TASKS FOR THIS EXERCISE>
A. Print the stretch of the post about Euclid in Latin from "Having spacial relationships" through "tables be damned.", word for word.
B. Output the stretch of the records from the line containing "Switch Finder to icon view" through the line containing "Click the VBAT", unchanged and with nothing else.

SOURCE TEXT>
○ ○ ○ ○
Which is a pretty conventional quirk given the importance of #kerning. A more unconventional grammatical proclivity would be, as another example, combining sibi & invicem into one word to create a fever-dream monstrosity.

But it’s all a matter of taste—which is to say that quirks and fever-dream monstrosities aside, blackletter is a fantastic means by which the written #Latin language may be expressed. What blackletter is less fantastic for, however, is expressing math. Like Euclidean geometry.

Overspecialized utilitarian glyphs aside, Latin supports The Elements of geometry rather well. The language’s built-in frameworks for spacial relationships and movement as directed through its procedural declension tables lend themselves nicely to the actual diagramming-out of Euclid's propositions.

Also, the adjectival form of the f-word may oftentimes be used interchangeably with "procedural" in regards to #Latin #DeclensionTables, if it so pleases.

To excerpt very briefly from Proposition 1:
and because these (nominative plural [lines]) a.b and a.f (exit [using a verb implying motion, as opposed to placement]) from the (ablative singular [center]) of the (genitive singular [circle]) c.d.f to of its own (accusative singular [circumference]), they will be equal.

Having spacial relationships and movement as an integral part of a word's grammatical function adds a stylish, eurhythmic element to geometric diagrams.
Declension tables be damned.

The difficulty with reading medieval Latin is actually reading it; punctuation, capitalization & spelling can be pretty variable and nothing written in #blackletter naturally stresses legibility.
Though blackletter itself is relatively fast and mechanical for the scribe, it is still extraordinarily labor-intensive given the scope at the time (all the books).

The letter m takes 9 separate strokes to make in blackletter; its abbreviated form is a single line over the preceding vowel. So, yeah.

Proposition 5: The angles above the base of all triangles that are of two equal sides must be equal: that if its two equal sides are drawn out straight, the two angles beneath the base will likewise be mutually equal.

This paper is not playing nice with my dip pens & after much failure I decided to maybe not be so sentimental about proposition 5 and move on; so three cheers for Wilson Jones transfer letters. 🎉🎉🎉

The failure is just part of the art now.
#EuclideanGeometry #triangleThursdayLol

Proposition 7: If from two points which are terminating any line, two lines are to concurrently exit to one point, it is impossible to draw out from the same points other single lines that are equal to the other, which run concurrently to the same part.

Deciphering the Latin for proposition 7 was like trying to decipher dream-logic; honestly the entire thing felt a little belabored.

#EuclideanGeometry

& this is partially because of the subject matter, & partially because of the style (at the time), & partially because of how medieval Latin flows (or doesn’t flow) literally into English.
○ ○ ○ ○
RECORDS PROVIDED>

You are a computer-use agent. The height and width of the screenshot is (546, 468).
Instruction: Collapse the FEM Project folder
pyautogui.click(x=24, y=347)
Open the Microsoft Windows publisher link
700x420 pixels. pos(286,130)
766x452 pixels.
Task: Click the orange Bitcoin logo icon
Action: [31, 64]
○ ○ ○ ○
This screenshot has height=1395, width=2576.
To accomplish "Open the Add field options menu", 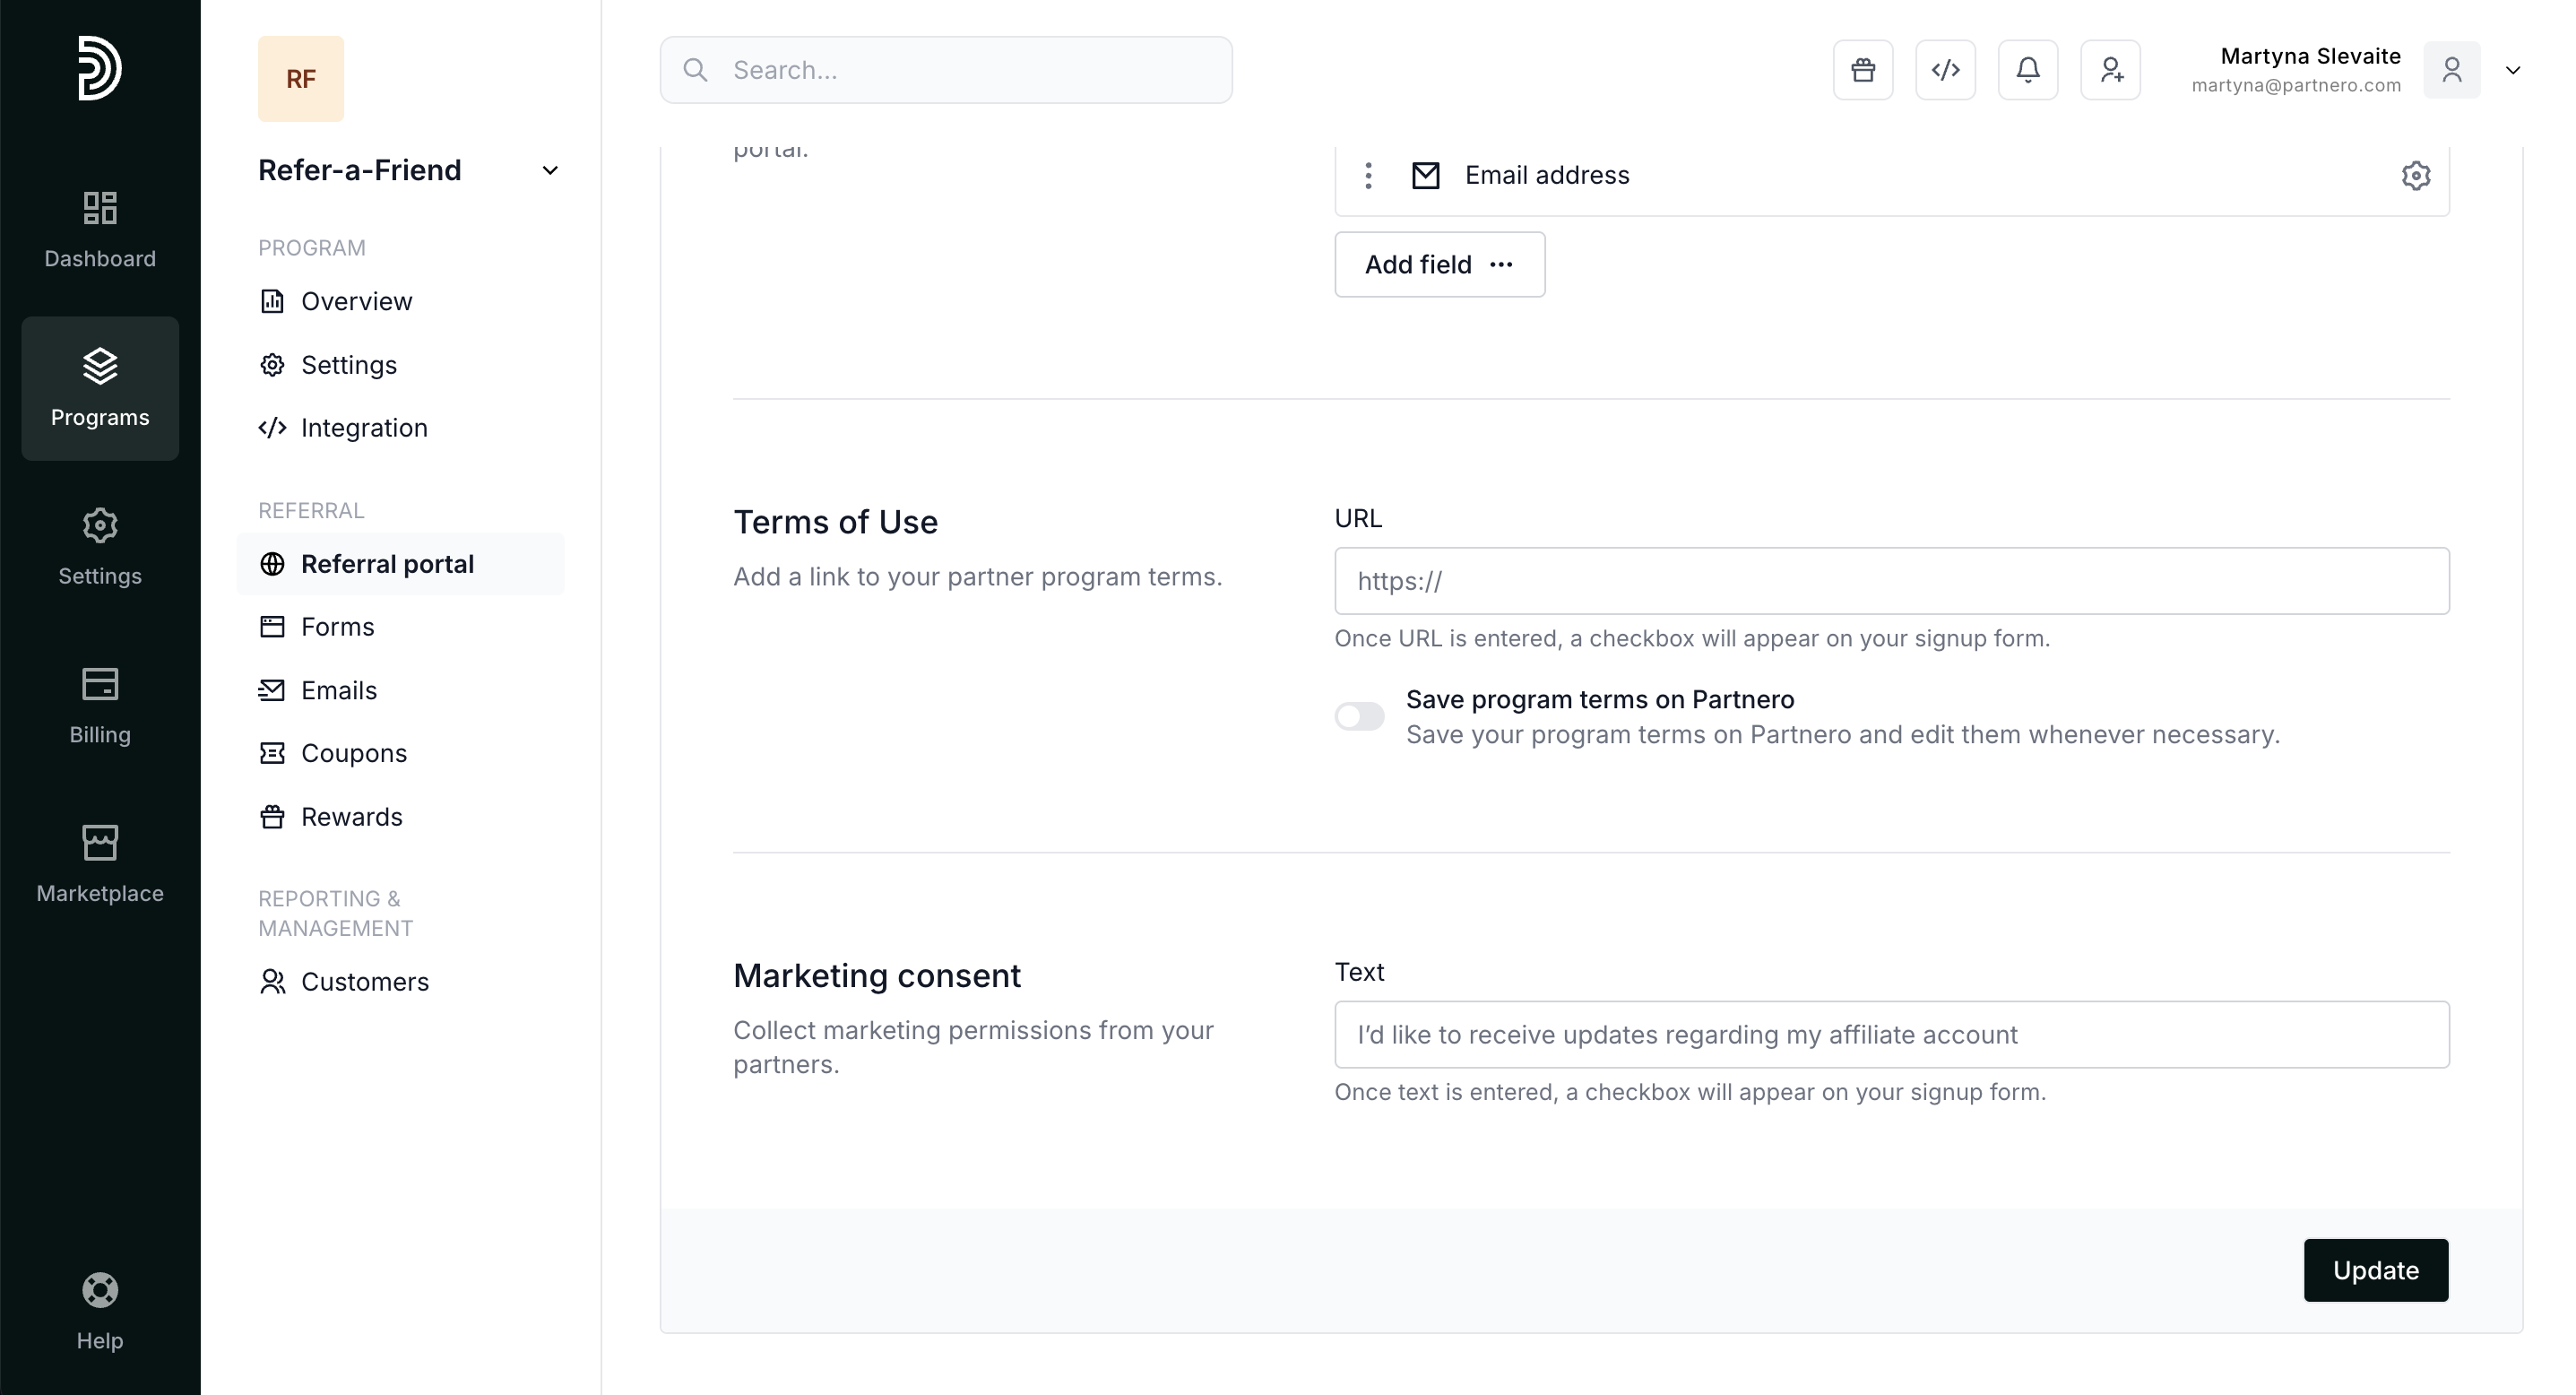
○ ○ ○ ○
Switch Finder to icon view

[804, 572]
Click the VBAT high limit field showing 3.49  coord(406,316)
○ ○ ○ ○
FINAL ANSWERS>
A.
Having spacial relationships and movement as an integral part of a word's grammatical function adds a stylish, eurhythmic element to geometric diagrams.
Declension tables be damned.

B.
Switch Finder to icon view

[804, 572]
Click the VBAT high limit field showing 3.49  coord(406,316)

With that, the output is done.